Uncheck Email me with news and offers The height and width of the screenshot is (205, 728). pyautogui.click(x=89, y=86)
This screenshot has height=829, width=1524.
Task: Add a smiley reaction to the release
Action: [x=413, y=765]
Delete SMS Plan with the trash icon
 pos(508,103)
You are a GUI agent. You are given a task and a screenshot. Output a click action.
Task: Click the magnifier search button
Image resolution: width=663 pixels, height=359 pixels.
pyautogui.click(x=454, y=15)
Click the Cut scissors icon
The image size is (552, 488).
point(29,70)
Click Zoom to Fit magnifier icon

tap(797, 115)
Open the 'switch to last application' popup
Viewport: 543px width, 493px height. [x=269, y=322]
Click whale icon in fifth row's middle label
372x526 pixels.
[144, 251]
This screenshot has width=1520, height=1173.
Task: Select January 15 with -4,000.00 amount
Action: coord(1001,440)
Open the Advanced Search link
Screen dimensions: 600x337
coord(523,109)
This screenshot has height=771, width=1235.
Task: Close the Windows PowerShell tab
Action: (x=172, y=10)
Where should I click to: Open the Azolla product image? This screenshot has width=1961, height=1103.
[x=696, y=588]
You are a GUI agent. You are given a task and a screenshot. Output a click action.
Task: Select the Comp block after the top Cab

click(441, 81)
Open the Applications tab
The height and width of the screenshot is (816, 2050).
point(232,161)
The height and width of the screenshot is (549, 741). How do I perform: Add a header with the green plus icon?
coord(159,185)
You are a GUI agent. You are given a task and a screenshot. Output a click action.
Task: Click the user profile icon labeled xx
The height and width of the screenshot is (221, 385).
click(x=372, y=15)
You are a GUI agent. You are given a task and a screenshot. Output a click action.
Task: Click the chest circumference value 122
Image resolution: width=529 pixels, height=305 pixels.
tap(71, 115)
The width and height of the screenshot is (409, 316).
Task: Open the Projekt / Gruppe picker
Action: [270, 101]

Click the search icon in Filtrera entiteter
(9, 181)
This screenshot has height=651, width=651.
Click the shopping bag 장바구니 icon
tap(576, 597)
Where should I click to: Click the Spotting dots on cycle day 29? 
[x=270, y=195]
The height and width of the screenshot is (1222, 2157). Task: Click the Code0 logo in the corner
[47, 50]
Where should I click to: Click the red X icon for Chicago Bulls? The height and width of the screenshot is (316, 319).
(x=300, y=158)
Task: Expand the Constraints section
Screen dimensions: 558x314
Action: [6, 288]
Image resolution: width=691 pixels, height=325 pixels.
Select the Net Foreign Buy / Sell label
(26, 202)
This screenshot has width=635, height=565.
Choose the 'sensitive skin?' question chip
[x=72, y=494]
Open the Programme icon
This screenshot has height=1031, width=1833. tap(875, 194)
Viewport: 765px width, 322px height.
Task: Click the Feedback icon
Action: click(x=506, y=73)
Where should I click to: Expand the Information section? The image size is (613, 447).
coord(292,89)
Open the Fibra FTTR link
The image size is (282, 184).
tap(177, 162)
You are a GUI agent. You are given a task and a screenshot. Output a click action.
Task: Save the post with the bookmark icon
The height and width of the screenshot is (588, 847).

▶ What you will do: Filter the records above down to the lines that contain the string "Expand", matching its case exactly, and copy each of those lines.

▶ Correct response:
Task: Expand the Constraints section
Where should I click to: Expand the Information section? The image size is (613, 447).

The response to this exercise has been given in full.